[Given request]:
Gather every line in the items below that contains the word "screenshot".

[Provided records]:

::::

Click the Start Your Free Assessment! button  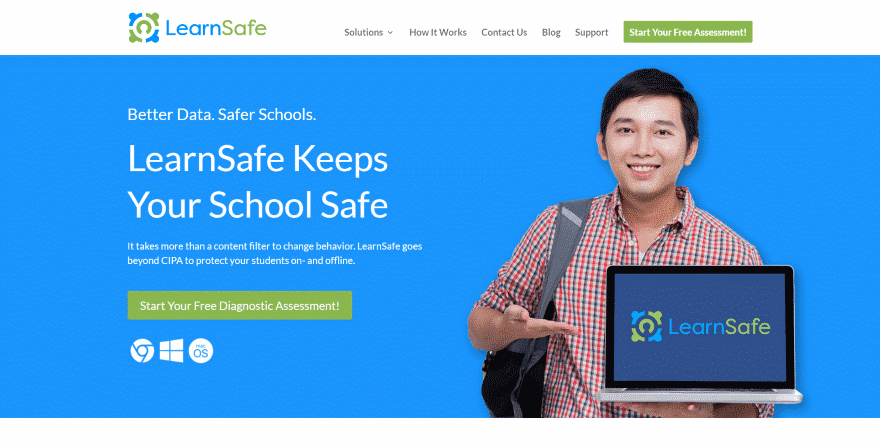click(688, 32)
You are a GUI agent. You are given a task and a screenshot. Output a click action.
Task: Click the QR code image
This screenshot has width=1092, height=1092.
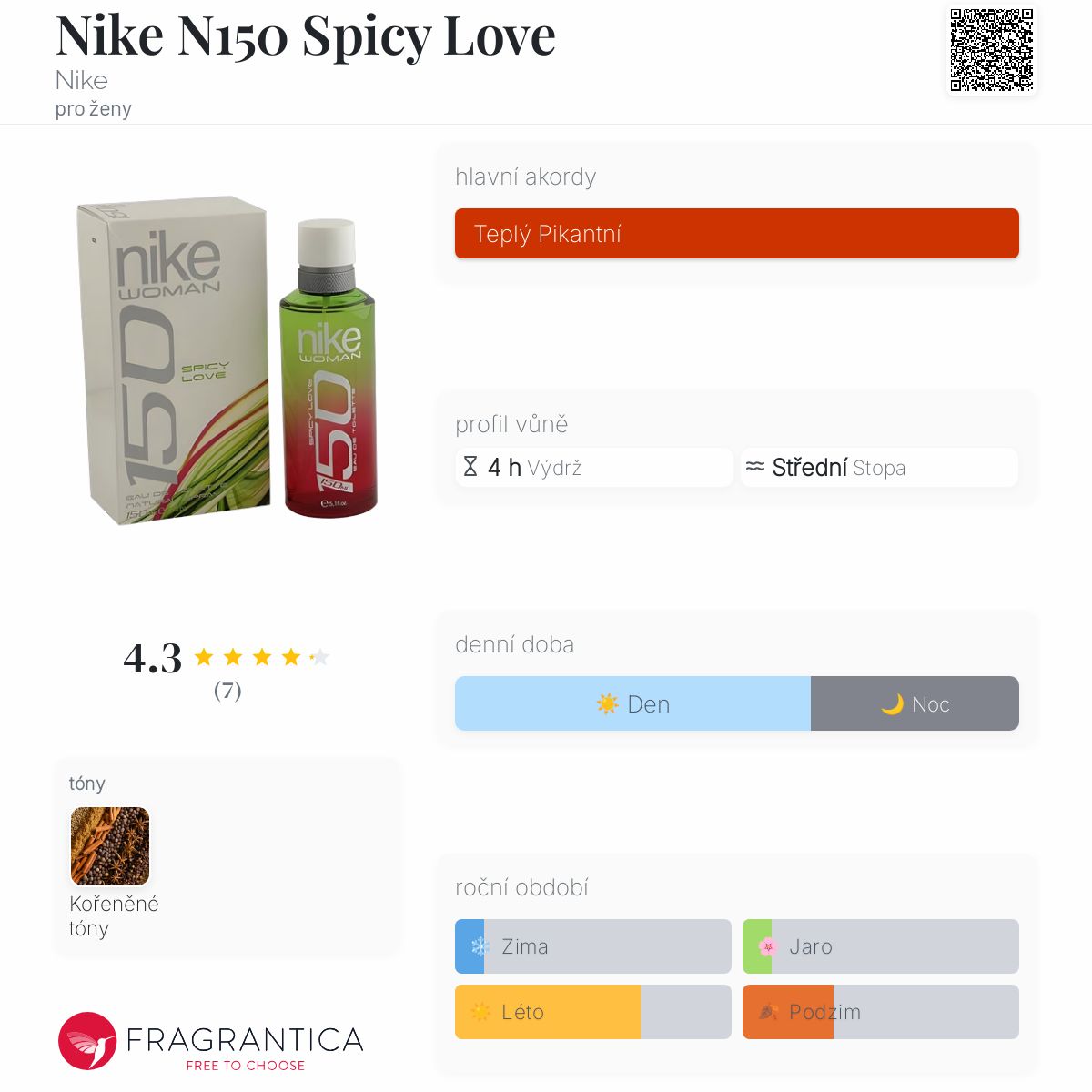coord(992,50)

::::

[Solution for this task]:
You are a GUI agent. You are given a task and a screenshot. Output a click action.
This screenshot has width=1092, height=1092.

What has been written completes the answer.